MINNEAPOLIS - Ceux qui pensent que les livres de jeux et la planification des matchs sont complexes dans la Ligue nationale de football devraient jeter un coup d'oeil aux mesures qui seront déployées en fin de semaine pour assurer la santé des joueurs pendant la grand-messe du football américain, le Super Bowl.

La ligue en a donné un exemple il y a quelques jours au Stade US Bank de Minneapolis, où s'affronteront les Patriots de la Nouvelle-Angleterre et les Eagles de Philadelphie dimanche.

De la cabine du guetteur dans les hauteurs du stade jusqu'aux salles d'examen, vestiaires et installations ambulancières dans ses entrailles, en passant par la tente bleue sur les lignes de côté, des dizaines de personnes contribuent aux protocoles de santé et de sécurité.

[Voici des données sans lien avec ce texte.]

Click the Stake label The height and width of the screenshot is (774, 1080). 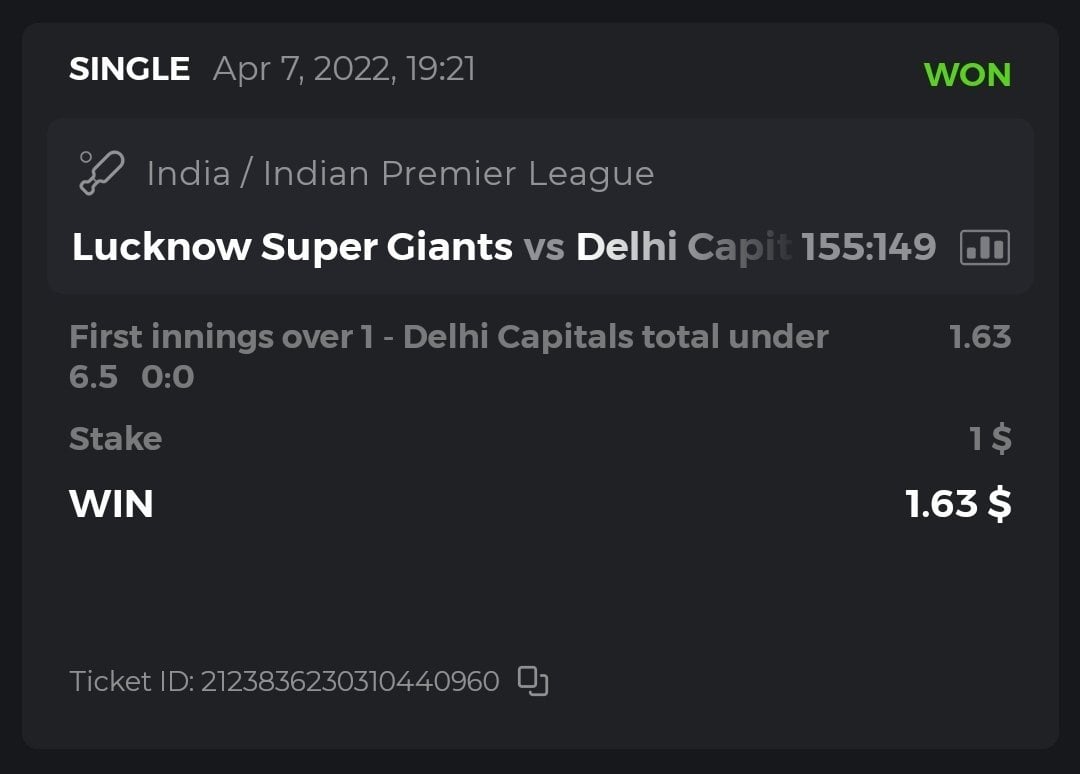pyautogui.click(x=115, y=439)
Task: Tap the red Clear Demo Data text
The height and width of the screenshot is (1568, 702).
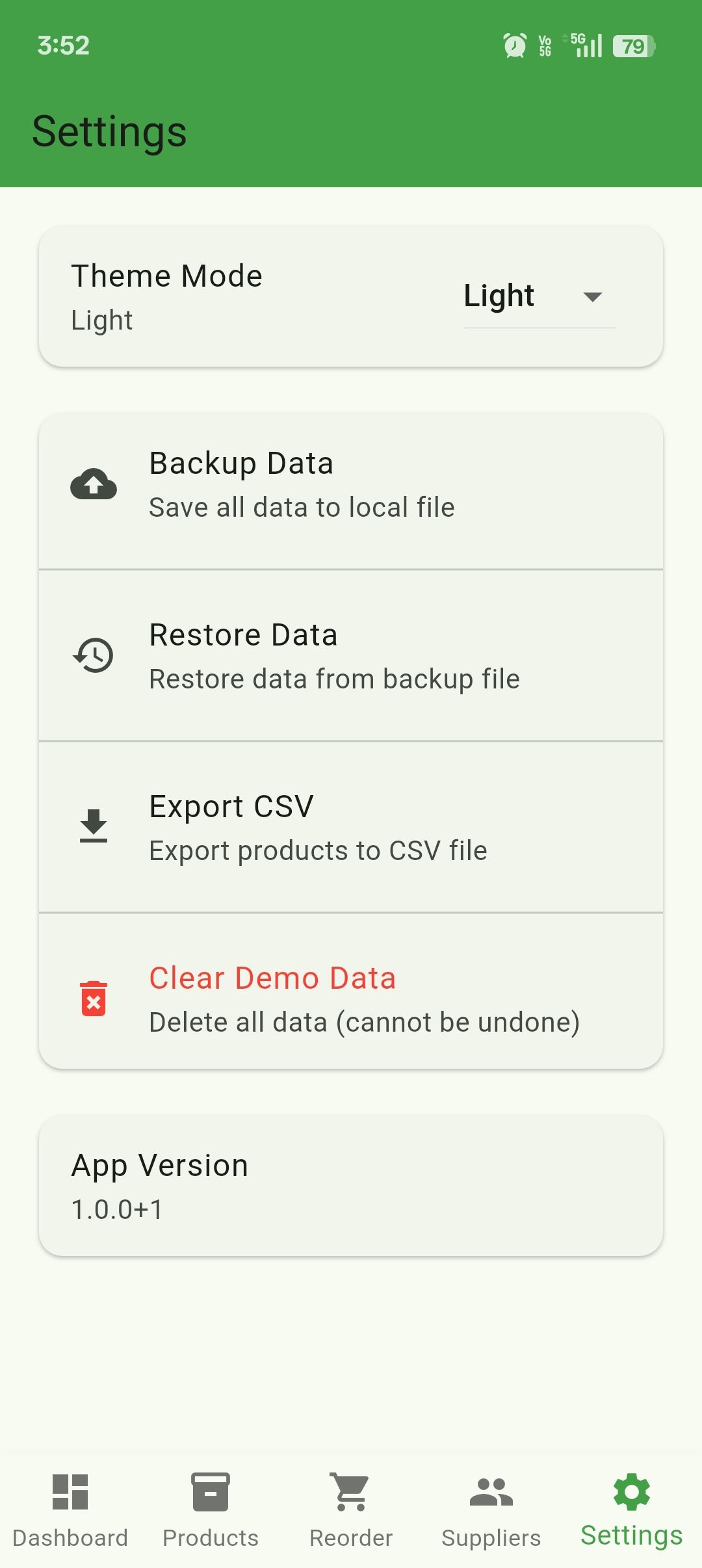Action: click(272, 978)
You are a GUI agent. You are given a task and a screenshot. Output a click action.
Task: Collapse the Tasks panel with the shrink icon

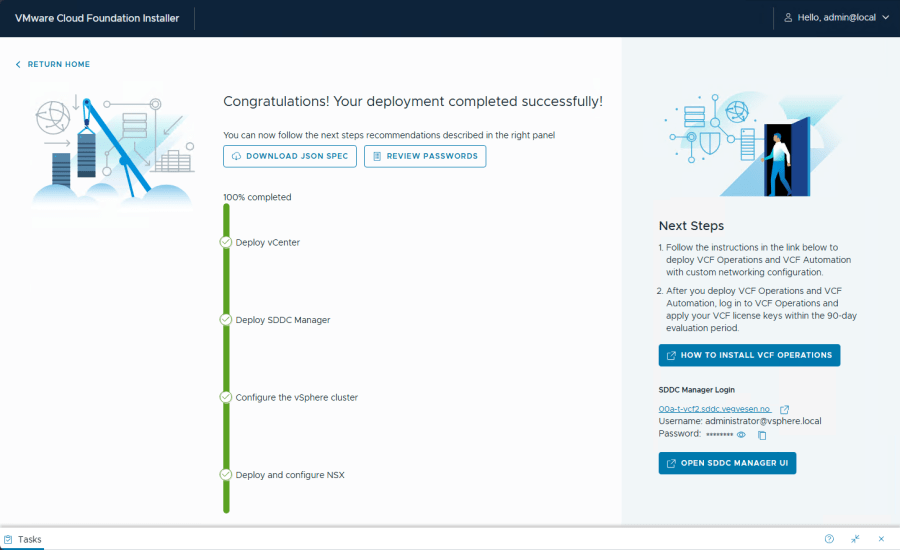(x=855, y=539)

Qu'il s'agisse de médecins spécialisés en traumatismes neurologiques, de soigneurs, de techniciens spécialisés en données, de conducteurs d'ambulances ou de personnel d'urgence, une trentaine d'employés médicaux seront déployés.

Même l'arbitre sera mis à contribution.

La NFL est critiquée depuis plusieurs années pour son manque d'intérêt envers la santé de ses joueurs, et elle y accorde dorénavant une grande importance.

Nouveauté la saison dernière, tous les employés médicaux assignés à un match se rencontrent une heure avant le botté d'envoi.

« C'est un bon groupe », a dit le directeur médical de la ligue, le docteur Allen Sills.

Ce groupe épluche le Plan d'action d'urgence, qui explique en détail qui fait quoi lors de pratiquement n'importe quelle blessure ou situation d'urgence. Le document est si détaillé qu'on y retrouve même des gestes du bras ou de la main pour guider tous les intervenants.

« L'effort de collaboration entre les équipes est exemplaire... sans failles », assure le soigneur en chef des Vikings du Minnesota, Eric Sugarman.

L'accent est évidemment accordé au traitement immédiat de toute blessure.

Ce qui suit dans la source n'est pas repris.